Why should you prefer drones over – for instance – satellites, or sensors on sprayers and/or in-field sensors?

“The agriculture industry has been attempting to collect data from the air for the last 50 years through a number of different technologies. This includes satellites, manned aircraft, and more recently manually operated drones. The issue, however, has been that each of these technologies has one or more shortcomings that have prohibited them from fulfilling the promise of valuable, actionable, and scalable data collection.”

Imaging a farm a handful of times per season has little-to-no value

“When looking at the equation of what it takes to make aerial data valuable, actionable, and scalable, you arrive at a set of performance characteristics: image resolution, collection frequency, data accuracy, and cost per acre of acquisition. Why are these important? Because imaging a farm a handful of times per season has little-to-no value, and collecting data at low resolution may provide a general sense of overall health, but does little to actually diagnose the cause of those problems nor do so early enough to take corrective actions.”

“Though manually operated drones initially appeared promising, they fall prohibitively short on cost per acre of acquisition, and thus the ability to capture that data at any reasonable frequency or scale.”

“To solve this problem, there is only one solution that can check all of these boxes and unlock the next generation of data-based farming that this industry has been working towards for decades: fully-automated drones. With our Scout system, the most expensive aspects of operating drones have been eliminated, allowing for sub-cm flights to occur multiple times per day, every day of the year. And because of these performance capabilities, we are able to provide actionable data in real-time with zero effort from the farmer.”

How can a farmer truly add value to his operation using drones?

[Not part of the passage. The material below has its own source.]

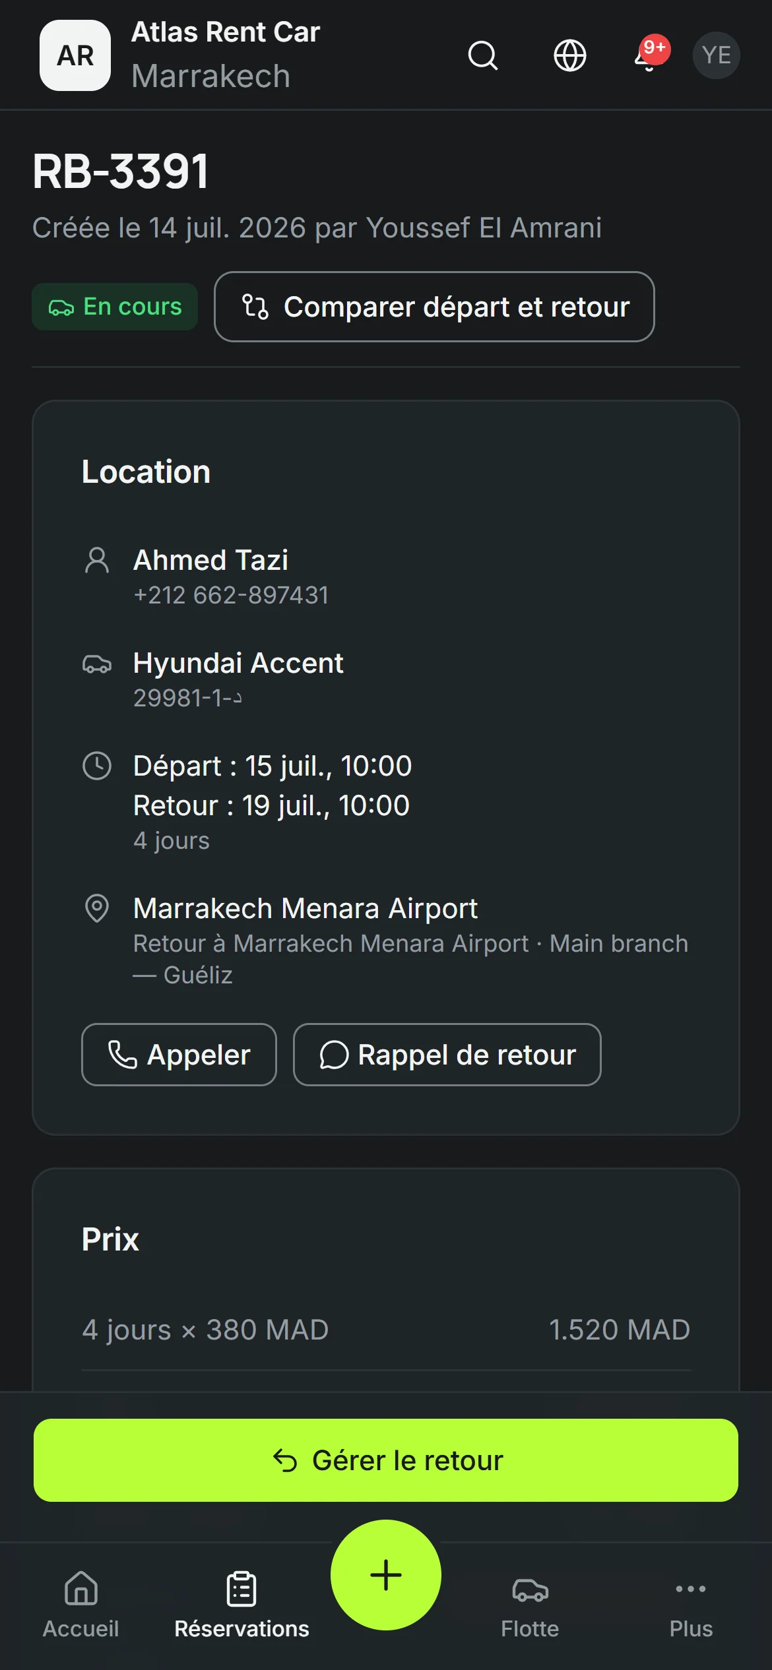Click the Gérer le retour button
The height and width of the screenshot is (1670, 772).
click(386, 1460)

“The use cases enabled by our Scout system vary between crop type and customer type. At a high level, each use case is about finding problems early and precisely, so a farmer can save money on inputs, labor, and yield.

Once installed in a farm, a Scout system will give a continuous and accurate picture of the health of each plant in each field on a daily basis. This information is then analysed within ScoutView to alert farmers when and where things are changing, how fast those changes are occuring, and help diagnose what might be causing this variation or stress.

Examples of value enabled by the Scout system include early weed detection, early pest detection, early disease detection, drought stress detection, irrigation management and optimisation, early season replanting management, pesticide efficacy studies, and harvest planning.”

When does it make sense financially for a farmer to invest in drone technology, and once he does, how does he get the most out of it?

“With previous drone technologies, a farmer is likely to spend more time and money flying it then extracting any value. As a result, there are few if any cases where manually operated drones make financial sense.

In contrast, our fully-automated Scout system eliminates the most costly aspects of operating drones, while at the same time delivering the highest performance at the lowest possible cost. Included with each Scout system is a proprietary analytics software package that goes beyond pretty pictures and produces actionable insights at sub-cm resolutions.

If a farmer’s operation has weeds, diseases, pests, drought, or other stressors that go undetected before affecting yield, or if a farmer is looking to adopt and expand their precision agriculture techniques, an our Scout system will improve the bottom line.”